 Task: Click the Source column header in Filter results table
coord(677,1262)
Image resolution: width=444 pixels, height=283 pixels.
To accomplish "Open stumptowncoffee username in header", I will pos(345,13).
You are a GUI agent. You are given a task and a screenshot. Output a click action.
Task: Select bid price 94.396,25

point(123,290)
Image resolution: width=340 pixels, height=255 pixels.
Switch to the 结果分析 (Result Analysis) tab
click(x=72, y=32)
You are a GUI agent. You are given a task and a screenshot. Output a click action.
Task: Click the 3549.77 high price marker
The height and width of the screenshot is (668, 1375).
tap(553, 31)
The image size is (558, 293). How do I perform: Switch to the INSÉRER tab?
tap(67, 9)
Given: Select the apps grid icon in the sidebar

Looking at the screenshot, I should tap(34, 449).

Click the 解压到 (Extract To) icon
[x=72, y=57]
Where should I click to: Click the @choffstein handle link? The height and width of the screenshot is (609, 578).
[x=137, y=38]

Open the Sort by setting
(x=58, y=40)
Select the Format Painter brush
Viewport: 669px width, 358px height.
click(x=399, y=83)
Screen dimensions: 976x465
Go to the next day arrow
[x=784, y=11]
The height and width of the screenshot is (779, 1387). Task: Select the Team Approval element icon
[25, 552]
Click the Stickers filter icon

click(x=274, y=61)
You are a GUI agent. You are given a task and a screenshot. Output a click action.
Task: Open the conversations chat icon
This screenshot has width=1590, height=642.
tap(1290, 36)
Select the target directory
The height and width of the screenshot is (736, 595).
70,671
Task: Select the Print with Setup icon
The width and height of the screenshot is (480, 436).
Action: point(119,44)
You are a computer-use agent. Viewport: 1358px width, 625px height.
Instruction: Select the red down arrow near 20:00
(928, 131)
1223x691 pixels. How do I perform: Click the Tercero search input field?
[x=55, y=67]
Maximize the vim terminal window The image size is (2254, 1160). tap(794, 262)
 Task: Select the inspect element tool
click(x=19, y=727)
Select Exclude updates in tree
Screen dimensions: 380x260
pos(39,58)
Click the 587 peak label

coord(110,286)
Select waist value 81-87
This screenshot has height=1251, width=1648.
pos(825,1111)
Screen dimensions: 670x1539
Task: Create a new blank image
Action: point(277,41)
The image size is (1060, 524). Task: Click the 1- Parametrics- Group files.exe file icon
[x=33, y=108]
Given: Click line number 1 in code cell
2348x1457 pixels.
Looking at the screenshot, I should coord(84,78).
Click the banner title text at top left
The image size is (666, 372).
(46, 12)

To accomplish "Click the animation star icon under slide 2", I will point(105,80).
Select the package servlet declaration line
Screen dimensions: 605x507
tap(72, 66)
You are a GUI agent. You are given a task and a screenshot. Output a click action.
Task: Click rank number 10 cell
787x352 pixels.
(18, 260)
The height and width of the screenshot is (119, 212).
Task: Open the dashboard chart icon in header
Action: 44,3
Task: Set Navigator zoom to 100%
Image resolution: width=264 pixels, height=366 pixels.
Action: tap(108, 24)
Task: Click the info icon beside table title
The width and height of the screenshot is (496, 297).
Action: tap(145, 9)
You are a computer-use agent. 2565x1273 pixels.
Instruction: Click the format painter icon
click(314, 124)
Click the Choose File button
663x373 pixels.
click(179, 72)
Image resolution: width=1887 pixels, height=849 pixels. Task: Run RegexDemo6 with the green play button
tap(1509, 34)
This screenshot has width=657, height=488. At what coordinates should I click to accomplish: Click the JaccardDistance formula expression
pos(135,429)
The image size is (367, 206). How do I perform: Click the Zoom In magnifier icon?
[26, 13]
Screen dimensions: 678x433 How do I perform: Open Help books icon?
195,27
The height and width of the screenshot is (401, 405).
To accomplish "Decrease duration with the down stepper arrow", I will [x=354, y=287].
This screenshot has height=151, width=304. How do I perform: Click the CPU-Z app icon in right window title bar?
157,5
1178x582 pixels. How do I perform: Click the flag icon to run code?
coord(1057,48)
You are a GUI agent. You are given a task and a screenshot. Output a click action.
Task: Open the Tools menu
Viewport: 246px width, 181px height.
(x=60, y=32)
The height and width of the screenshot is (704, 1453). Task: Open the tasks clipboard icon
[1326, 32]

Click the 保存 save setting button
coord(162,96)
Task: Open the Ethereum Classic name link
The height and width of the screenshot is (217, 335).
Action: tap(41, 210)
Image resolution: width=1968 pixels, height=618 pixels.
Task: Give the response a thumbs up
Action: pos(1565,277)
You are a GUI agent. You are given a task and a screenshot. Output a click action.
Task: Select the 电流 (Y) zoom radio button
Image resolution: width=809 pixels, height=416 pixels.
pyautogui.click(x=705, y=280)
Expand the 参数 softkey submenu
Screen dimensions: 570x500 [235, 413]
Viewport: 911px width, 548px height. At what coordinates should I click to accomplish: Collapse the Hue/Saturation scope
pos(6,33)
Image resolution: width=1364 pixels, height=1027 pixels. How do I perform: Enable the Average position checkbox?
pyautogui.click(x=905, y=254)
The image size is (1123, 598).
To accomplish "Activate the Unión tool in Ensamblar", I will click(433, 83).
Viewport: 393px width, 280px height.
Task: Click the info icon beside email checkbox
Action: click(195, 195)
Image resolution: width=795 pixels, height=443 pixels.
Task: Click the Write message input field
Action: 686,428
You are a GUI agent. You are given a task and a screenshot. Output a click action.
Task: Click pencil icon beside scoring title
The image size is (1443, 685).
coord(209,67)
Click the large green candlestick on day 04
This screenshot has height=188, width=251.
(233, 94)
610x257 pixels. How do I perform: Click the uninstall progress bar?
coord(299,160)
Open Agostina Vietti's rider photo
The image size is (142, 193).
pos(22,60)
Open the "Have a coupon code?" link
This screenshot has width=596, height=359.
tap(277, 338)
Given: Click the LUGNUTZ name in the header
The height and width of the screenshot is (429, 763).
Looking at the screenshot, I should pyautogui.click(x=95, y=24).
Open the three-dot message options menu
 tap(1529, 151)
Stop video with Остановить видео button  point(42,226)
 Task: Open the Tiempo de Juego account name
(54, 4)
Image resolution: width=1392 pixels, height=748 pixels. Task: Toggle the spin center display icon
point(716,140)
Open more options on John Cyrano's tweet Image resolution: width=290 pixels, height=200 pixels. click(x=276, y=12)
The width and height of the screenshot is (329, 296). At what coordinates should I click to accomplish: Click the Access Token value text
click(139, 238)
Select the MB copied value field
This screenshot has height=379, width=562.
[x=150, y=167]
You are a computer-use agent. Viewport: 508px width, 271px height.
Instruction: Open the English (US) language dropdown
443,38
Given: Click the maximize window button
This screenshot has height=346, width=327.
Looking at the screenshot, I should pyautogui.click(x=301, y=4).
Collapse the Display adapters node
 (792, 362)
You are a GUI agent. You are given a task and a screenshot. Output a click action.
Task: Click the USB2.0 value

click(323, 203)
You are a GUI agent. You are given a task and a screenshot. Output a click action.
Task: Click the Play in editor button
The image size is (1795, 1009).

Goal:
Lay out the stretch of the material from the line containing "The image size is (1123, 598)." through the line containing "point(716,140)" as a JSON list of strings, one string per line, with blank lines left out.

Answer for the task:
[
  "The image size is (1123, 598).",
  "To accomplish \"Activate the Unión tool in Ensamblar\", I will click(433, 83).",
  "Viewport: 393px width, 280px height.",
  "Task: Click the info icon beside email checkbox",
  "Action: click(195, 195)",
  "Image resolution: width=795 pixels, height=443 pixels.",
  "Task: Click the Write message input field",
  "Action: 686,428",
  "You are a GUI agent. You are given a task and a screenshot. Output a click action.",
  "Task: Click pencil icon beside scoring title",
  "The image size is (1443, 685).",
  "coord(209,67)",
  "Click the large green candlestick on day 04",
  "This screenshot has height=188, width=251.",
  "(233, 94)",
  "610x257 pixels. How do I perform: Click the uninstall progress bar?",
  "coord(299,160)",
  "Open Agostina Vietti's rider photo",
  "The image size is (142, 193).",
  "pos(22,60)",
  "Open the \"Have a coupon code?\" link",
  "This screenshot has width=596, height=359.",
  "tap(277, 338)",
  "Given: Click the LUGNUTZ name in the header",
  "The height and width of the screenshot is (429, 763).",
  "Looking at the screenshot, I should pyautogui.click(x=95, y=24).",
  "Open the three-dot message options menu",
  " tap(1529, 151)",
  "Stop video with Остановить видео button  point(42,226)",
  " Task: Open the Tiempo de Juego account name",
  "(54, 4)",
  "Image resolution: width=1392 pixels, height=748 pixels. Task: Toggle the spin center display icon",
  "point(716,140)"
]